Posted Dec 14, 2012 06:31 pm CST
Skewered in a 60 Minutes segment about wrongful convictions that was broadcast Sunday, Chicago’s top state-court prosecutor complained in a letter to the chairman of CBS News that she was unfairly portrayed in selective clips from a lengthy interview that took place six months ago.
The CBS news program segment, “Chicago: The False Confession Capital,” focused on cases in which teenage males were convicted of violent crimes—based at least in part on alleged confessions now claimed to be false—but were later exonerated by DNA evidence.
In one of the cases, involving Cataresa Matthews, a 14-year-old victim who was raped and murdered in 1991, defendants known as the Dixmoor Five were convicted as teens. But in 2011, they were exonerated when DNA linked a serial rapist to the crime.
In what the Chicago Tribune describes as a “particularly damaging” portion of the 60 Minutes segment, Cook County State’s Attorney Anita Alvarez says on camera that the DNA evidence isn’t absolutely proof of the innocence of the Dixmoor Five. Then she seemingly speculates, in response to a follow-up question by the reporter, Byron Pitts, that the serial rapist might have happened upon the 14-year-old’s dead body and had sex with it after she had already been murdered.

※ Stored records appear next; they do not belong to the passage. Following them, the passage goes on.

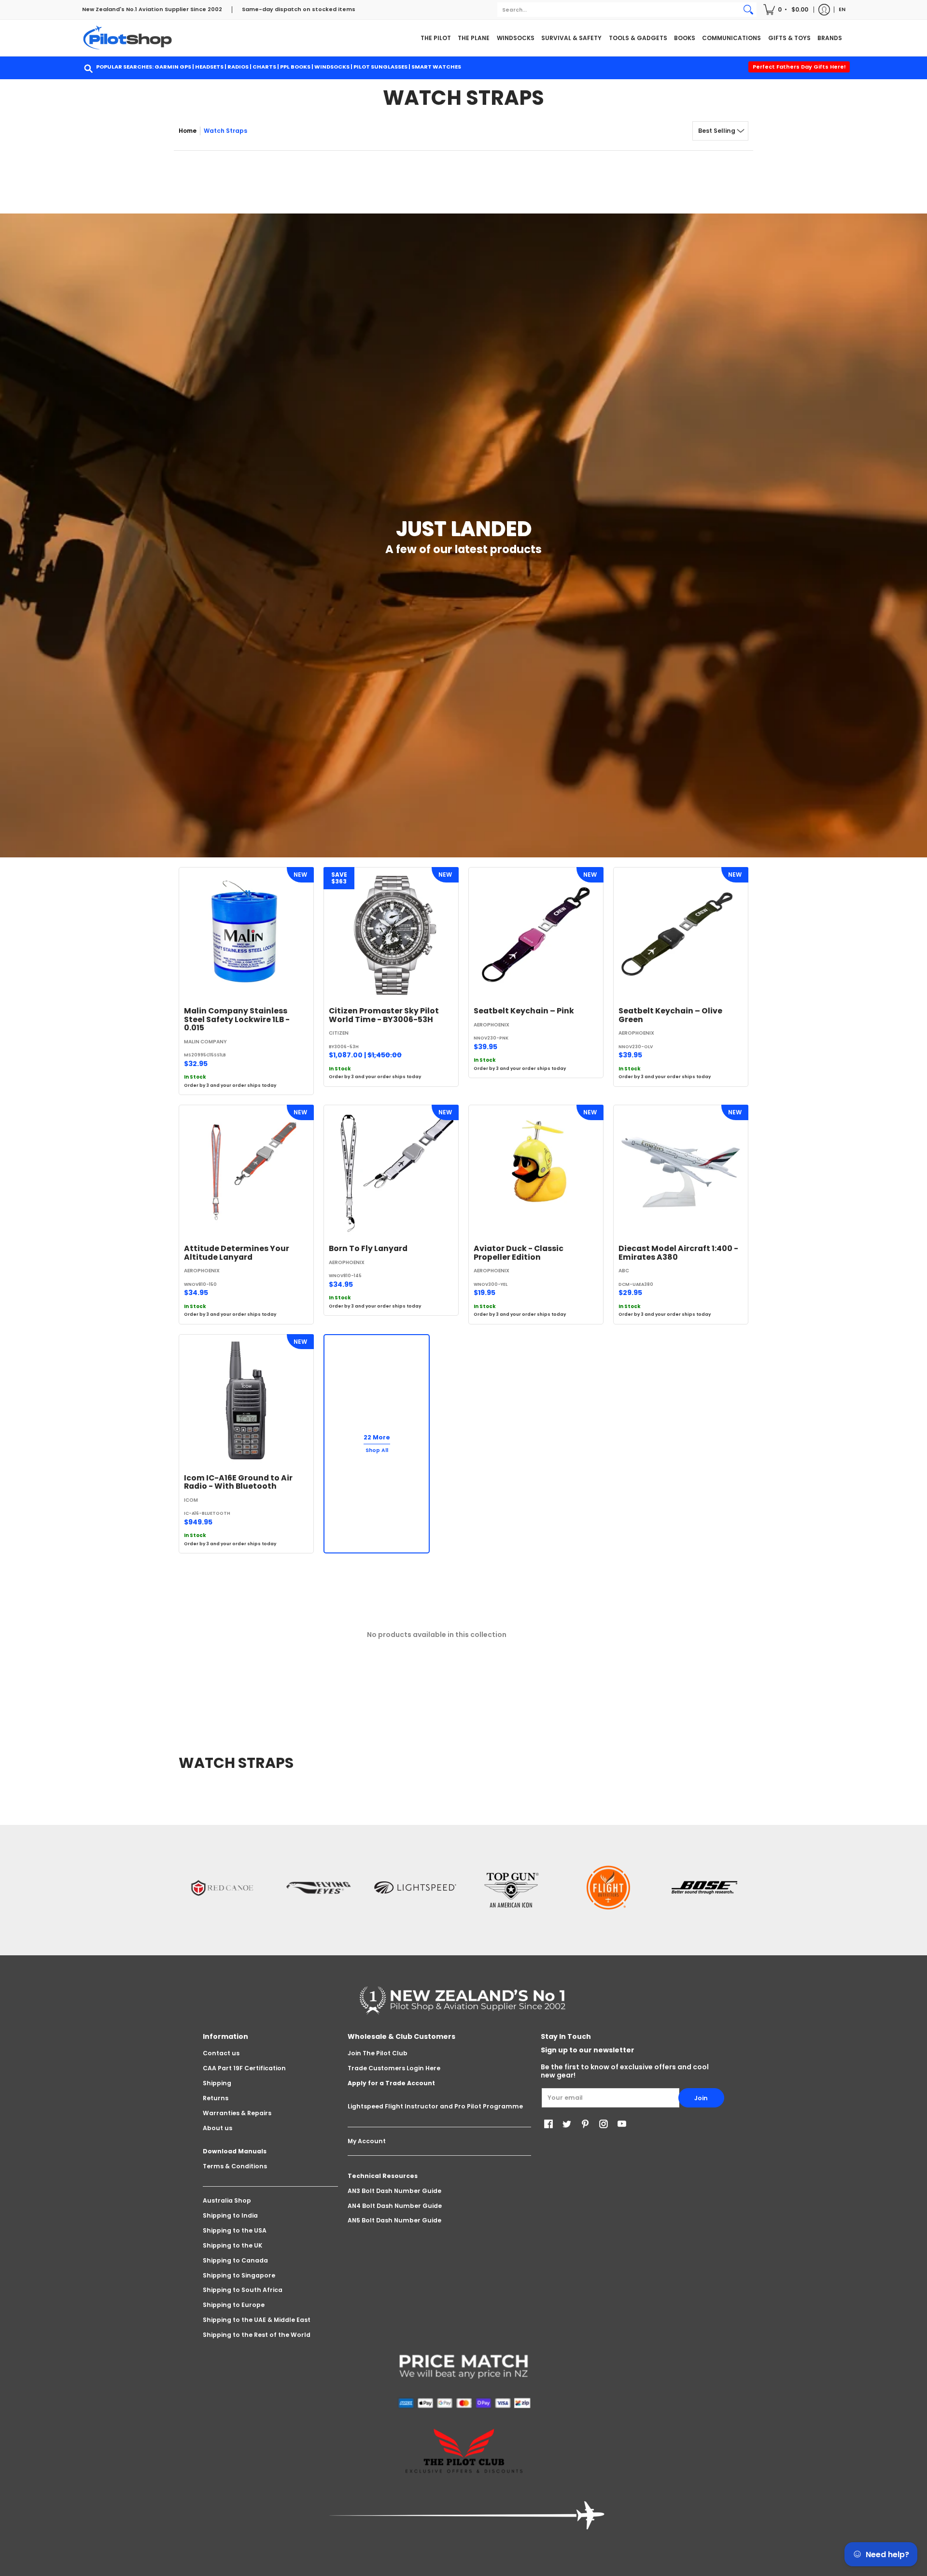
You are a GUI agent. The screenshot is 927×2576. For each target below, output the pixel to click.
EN (842, 9)
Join (701, 2098)
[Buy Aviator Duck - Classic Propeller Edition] (536, 1172)
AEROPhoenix (491, 1024)
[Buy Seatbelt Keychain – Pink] (536, 934)
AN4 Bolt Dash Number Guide (395, 2206)
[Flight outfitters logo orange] (608, 1887)
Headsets (209, 67)
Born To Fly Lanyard (368, 1248)
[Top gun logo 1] (511, 1888)
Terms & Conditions (235, 2166)
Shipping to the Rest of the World (256, 2335)
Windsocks (332, 67)
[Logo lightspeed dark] (415, 1887)
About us (217, 2128)
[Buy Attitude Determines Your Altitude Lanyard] (246, 1172)
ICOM (191, 1500)
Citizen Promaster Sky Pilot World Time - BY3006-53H (384, 1015)
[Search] (748, 9)
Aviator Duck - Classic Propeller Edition (518, 1253)
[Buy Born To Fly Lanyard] (391, 1172)
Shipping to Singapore (239, 2275)
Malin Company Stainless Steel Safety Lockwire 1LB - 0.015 (237, 1019)
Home (188, 131)
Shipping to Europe (234, 2305)
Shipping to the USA (235, 2230)
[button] (786, 9)
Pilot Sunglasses (380, 67)
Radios (238, 67)
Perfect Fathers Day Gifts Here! (799, 67)
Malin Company (205, 1041)
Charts (264, 67)
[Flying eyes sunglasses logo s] (318, 1887)
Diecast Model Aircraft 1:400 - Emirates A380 (678, 1253)
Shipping (217, 2083)
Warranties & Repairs (237, 2113)
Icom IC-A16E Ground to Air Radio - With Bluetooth (238, 1482)
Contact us (221, 2053)
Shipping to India (230, 2215)
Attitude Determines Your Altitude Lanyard (236, 1253)
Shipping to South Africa (242, 2290)
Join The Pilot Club (377, 2053)
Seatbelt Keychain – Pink (524, 1010)
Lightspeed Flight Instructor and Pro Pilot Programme (435, 2106)
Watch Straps (225, 131)
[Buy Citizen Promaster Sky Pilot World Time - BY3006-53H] (391, 934)
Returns (215, 2098)
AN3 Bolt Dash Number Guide (394, 2191)
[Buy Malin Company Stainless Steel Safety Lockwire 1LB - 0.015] (246, 934)
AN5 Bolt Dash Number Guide (394, 2220)
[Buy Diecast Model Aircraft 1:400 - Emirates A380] (680, 1172)
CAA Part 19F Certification (244, 2068)
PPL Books (295, 67)
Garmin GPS (172, 67)
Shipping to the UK (232, 2245)
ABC (623, 1270)
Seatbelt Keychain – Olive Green (670, 1015)
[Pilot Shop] (128, 38)
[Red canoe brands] (222, 1887)
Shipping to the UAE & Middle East (256, 2320)
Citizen (339, 1033)
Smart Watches (436, 67)
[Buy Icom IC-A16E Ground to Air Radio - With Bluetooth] (246, 1401)
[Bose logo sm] (704, 1887)
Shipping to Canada (235, 2260)
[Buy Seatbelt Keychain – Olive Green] (680, 934)
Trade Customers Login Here (394, 2068)
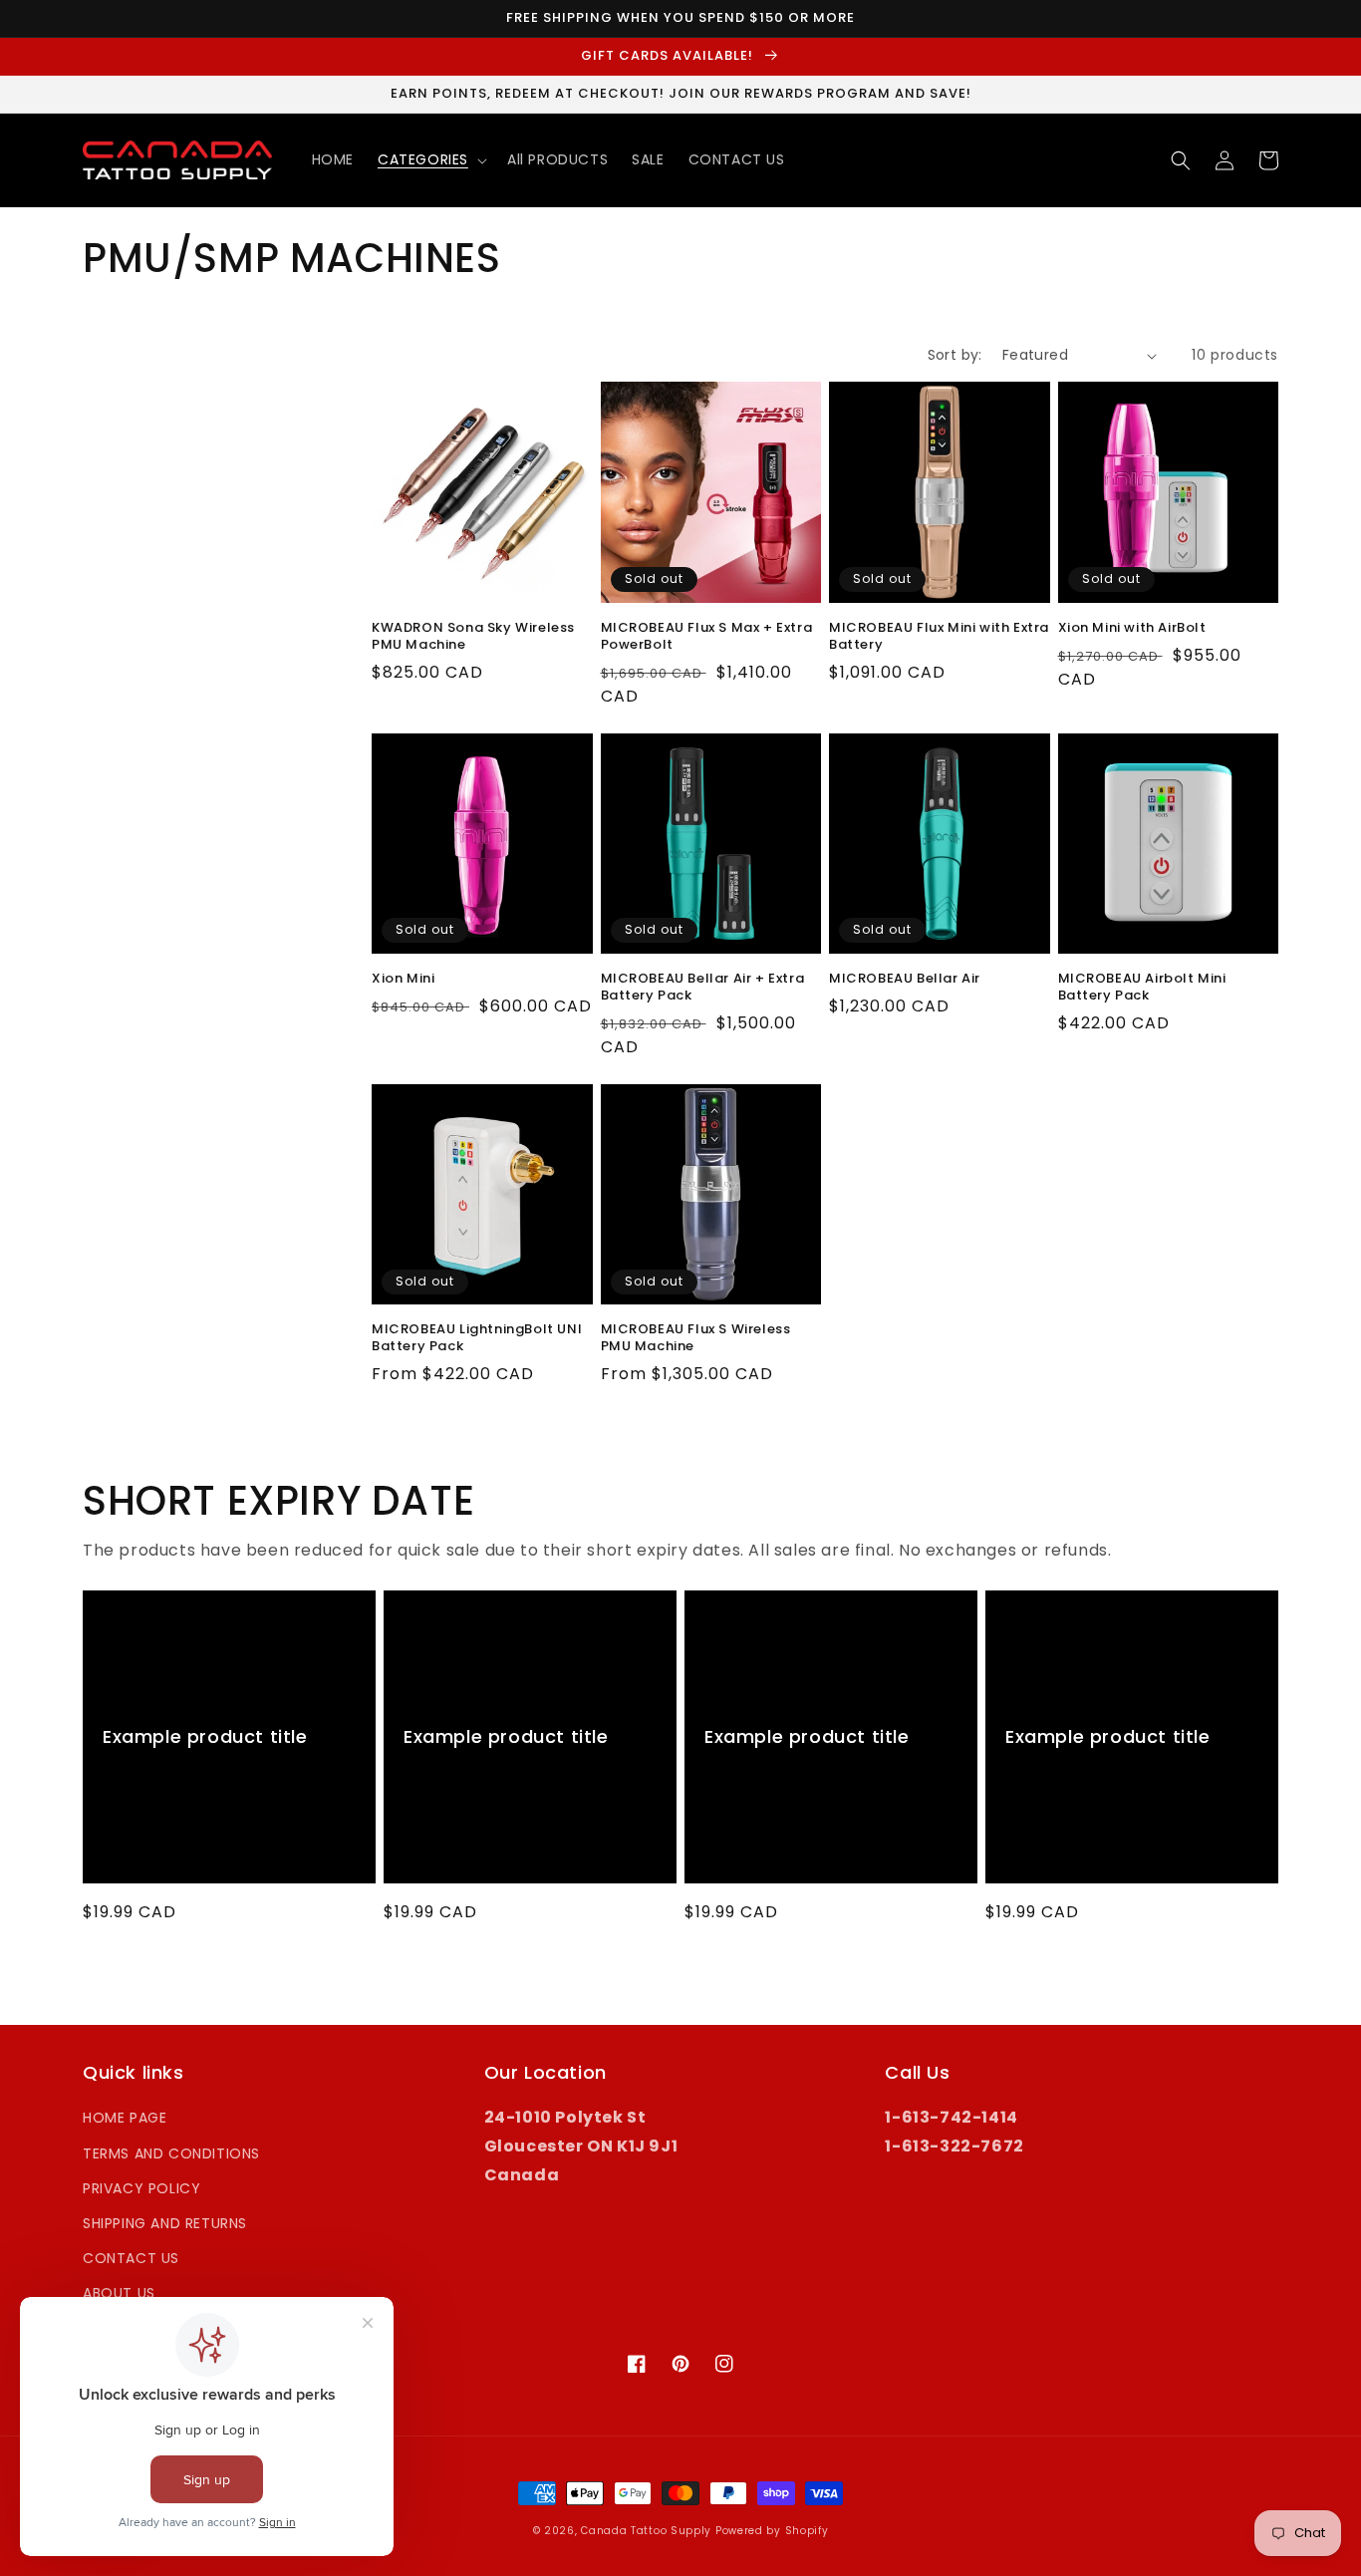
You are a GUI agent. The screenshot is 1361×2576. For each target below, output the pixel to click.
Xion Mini (403, 979)
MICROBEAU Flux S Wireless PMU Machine (696, 1338)
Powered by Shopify (772, 2530)
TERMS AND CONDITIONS (171, 2153)
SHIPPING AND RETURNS (165, 2223)
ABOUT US (119, 2293)
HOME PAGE (124, 2118)
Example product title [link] (205, 1736)
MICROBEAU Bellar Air (904, 979)
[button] (430, 159)
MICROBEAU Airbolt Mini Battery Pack (1142, 987)
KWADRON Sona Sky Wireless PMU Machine (473, 637)
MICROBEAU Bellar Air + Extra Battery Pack (703, 987)
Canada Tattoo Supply (646, 2530)
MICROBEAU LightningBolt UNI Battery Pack (477, 1338)
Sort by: (955, 355)
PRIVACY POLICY (141, 2188)
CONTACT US (131, 2258)
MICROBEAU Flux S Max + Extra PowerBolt (707, 637)
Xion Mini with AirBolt (1132, 628)
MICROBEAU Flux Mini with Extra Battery (939, 637)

However, she says in the Wednesday letter that the “one-sided and extremely misleading” program inaccurately portrayed a number of facts, including her involvement and position in the controversial case, and took her comments out of context.
As Alvarez notes, the program could be taken to point a finger of blame at Chicago police for the investigation of the Dixmoor Five case. But they had nothing to do with it; the case was handled by suburban Dixmoor and Illinois State Police. Alvarez also was not involved in the case until 17 years after the crime occurred, when she became state’s attorney.
She herself dismissed the charges against the defendants before the 60 Minutes interview was conducted, Alvarez wrote, and told Pitts only that we do not know, with certainty, what happened at the crime scene. Her statement about the serial rapist’s possible necrophilia was taken out of context, Alavarez said—this was not her own view and she had no intention of continuing to prosecute the case she had already dismissed against the Dixmoor Five. However, the theory that someone else had sex with Matthews’ dead body was propounded at trial, she notes. (What she says on camera is only that such conduct is “possible”—because it has actually happened in some cases.)
“Had I known that this story would completely distort my position and intentionally omit critical facts, I would never have agreed to your interview,” Alvarez writes.
A columnist for the newspaper, which has itself been critical of prosecutors in multiple news reports and editorials about wrongful convictions, described Alvarez in the Chicago Tribune’s Change of Subject blog about Sunday’s then-upcoming program as the “designated obtuse law-enforcement official.”